In 1838, most of the
Cherokee people were removed
from their ancestral lands in
the Appalachian Mountains. The paths of The Removal came to be known as
The Trail of Tears.
This fiction story is to remind
us today of the suffering
endured by the Cherokee during
that time, when, it is said, over 4,000 Cherokee died on The Trail of Tears.
It is also said that when they buried their loved ones who died along The
Trail, they sang the song, Amazing Grace.
He cradled her, tried to suffuse
the warmth of his body into hers as the rising sun made a feeble attempt
to warm the frozen morning. But a chill held her in its grasp, the same
coldness that had claimed their two small sons. The little warmth in Yonvglegi
left him yet did nothing to strengthen Awiusdi's waning life force. She
slipped away on quiet, unseen feet, and he couldn't stop her leaving.
When the last breath left her body,
a numb, unbelieving denial gripped him. He smoothed the raven's wing of
her hair with a rough hand, gently caressed her sunken cheek. She was gone,
and he was alone.
“Move,” the soldiers shouted as
they strode among the groups of Ani-Tsalagi. “Time to get going.”
Yonvglegi's sister touched his shoulder.
“You must lay her in the wagon. We will bury her when they let us stop
“Please. They will--” Her words
broke off when a soldier shoved her. She rose and padded away.
The soldier tapped Yonvglegi's back
with the butt of his gun. “Get up. Put the body in the wagon and go.”

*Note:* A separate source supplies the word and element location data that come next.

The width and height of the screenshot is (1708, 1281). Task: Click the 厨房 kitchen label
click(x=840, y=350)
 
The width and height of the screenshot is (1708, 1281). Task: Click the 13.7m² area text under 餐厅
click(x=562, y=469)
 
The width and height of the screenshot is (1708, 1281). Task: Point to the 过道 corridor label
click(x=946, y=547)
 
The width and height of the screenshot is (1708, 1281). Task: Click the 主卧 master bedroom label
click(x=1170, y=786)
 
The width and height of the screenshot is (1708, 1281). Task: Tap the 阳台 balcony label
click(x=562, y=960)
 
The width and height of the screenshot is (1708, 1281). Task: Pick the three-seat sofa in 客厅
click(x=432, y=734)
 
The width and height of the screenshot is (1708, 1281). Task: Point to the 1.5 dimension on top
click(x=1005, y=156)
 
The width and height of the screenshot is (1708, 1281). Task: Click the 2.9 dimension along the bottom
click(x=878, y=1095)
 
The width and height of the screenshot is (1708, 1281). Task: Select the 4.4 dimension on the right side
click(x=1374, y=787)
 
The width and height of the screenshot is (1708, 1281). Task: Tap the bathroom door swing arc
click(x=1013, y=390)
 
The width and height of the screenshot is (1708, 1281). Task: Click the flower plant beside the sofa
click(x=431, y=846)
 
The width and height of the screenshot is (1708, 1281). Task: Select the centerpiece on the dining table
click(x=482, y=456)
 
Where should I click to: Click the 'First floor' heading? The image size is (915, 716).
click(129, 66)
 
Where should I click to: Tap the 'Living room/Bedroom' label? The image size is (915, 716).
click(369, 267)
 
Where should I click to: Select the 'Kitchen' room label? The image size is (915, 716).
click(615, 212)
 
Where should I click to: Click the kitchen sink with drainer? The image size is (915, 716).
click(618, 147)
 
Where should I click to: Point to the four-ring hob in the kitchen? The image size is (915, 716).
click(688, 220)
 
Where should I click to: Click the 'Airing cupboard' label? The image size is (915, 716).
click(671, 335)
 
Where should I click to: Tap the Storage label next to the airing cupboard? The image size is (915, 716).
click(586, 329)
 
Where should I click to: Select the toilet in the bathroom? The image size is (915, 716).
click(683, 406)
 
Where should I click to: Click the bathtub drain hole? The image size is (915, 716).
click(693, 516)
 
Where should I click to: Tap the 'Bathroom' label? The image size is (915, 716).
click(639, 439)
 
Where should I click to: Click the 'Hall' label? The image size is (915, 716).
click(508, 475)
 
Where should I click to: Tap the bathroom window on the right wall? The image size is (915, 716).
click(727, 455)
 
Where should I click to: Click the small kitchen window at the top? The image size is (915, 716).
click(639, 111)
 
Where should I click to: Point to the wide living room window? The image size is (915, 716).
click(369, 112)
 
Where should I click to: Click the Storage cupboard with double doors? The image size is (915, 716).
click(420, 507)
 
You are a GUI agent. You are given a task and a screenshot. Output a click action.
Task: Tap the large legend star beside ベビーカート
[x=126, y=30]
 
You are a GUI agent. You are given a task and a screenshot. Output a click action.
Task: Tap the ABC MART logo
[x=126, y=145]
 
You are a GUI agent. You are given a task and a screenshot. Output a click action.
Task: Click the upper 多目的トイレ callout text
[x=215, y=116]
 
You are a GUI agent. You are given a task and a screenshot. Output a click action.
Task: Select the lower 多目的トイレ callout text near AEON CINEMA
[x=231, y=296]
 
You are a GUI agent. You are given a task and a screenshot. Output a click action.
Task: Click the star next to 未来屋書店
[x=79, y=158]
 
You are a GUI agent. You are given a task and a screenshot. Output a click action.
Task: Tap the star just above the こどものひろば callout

Yonvglegi struggled to his feet
with Awiusdi's body in his arms. He couldn't let her go. He stumbled to
join the people who were arising, continuing their forced journey, their
backs to their mountain homes which lay in the distance behind them, their
faces toward an unknown future. And they walked.
By midday, his arms were leaden
masses, shot through with pain. But he couldn't lay her in the wagon. He
struggled on, no tears marking his impassive face, the agony of his soul
hidden behind his half-closed eyes. The tears slid instead down the cheeks
of the white people who gathered along the way to watch as Ani-Tsalagi
When evening came and the day's
trek ended, his mother's clan gathered round him. The men dug Awiusdi's
grave. At last, Yonvglegi laid her in the ground as the people sang the
song taught them by missionaries, the song they'd sung at each hastily
dug grave where they'd laid their loved ones in their final rest.
* * *
Private Jones dug a candle from
his bag and lit it. He found his pencil stub, opened his diary and wrote:
“They buried three more today, so
quiet, except for the singing. At each burial, they sing 'Amazing Grace'
in their own language. They don't cry, but I do. My heart rages for them.”
* * *
Yonvglegi, exhausted and sore, did
not sleep. He lay on the icy ground beside Awiusdi's grave, his heart aching,
wishing he could follow his love to the spirit world, but he remained tied
to this one by some stubborn thread of survival.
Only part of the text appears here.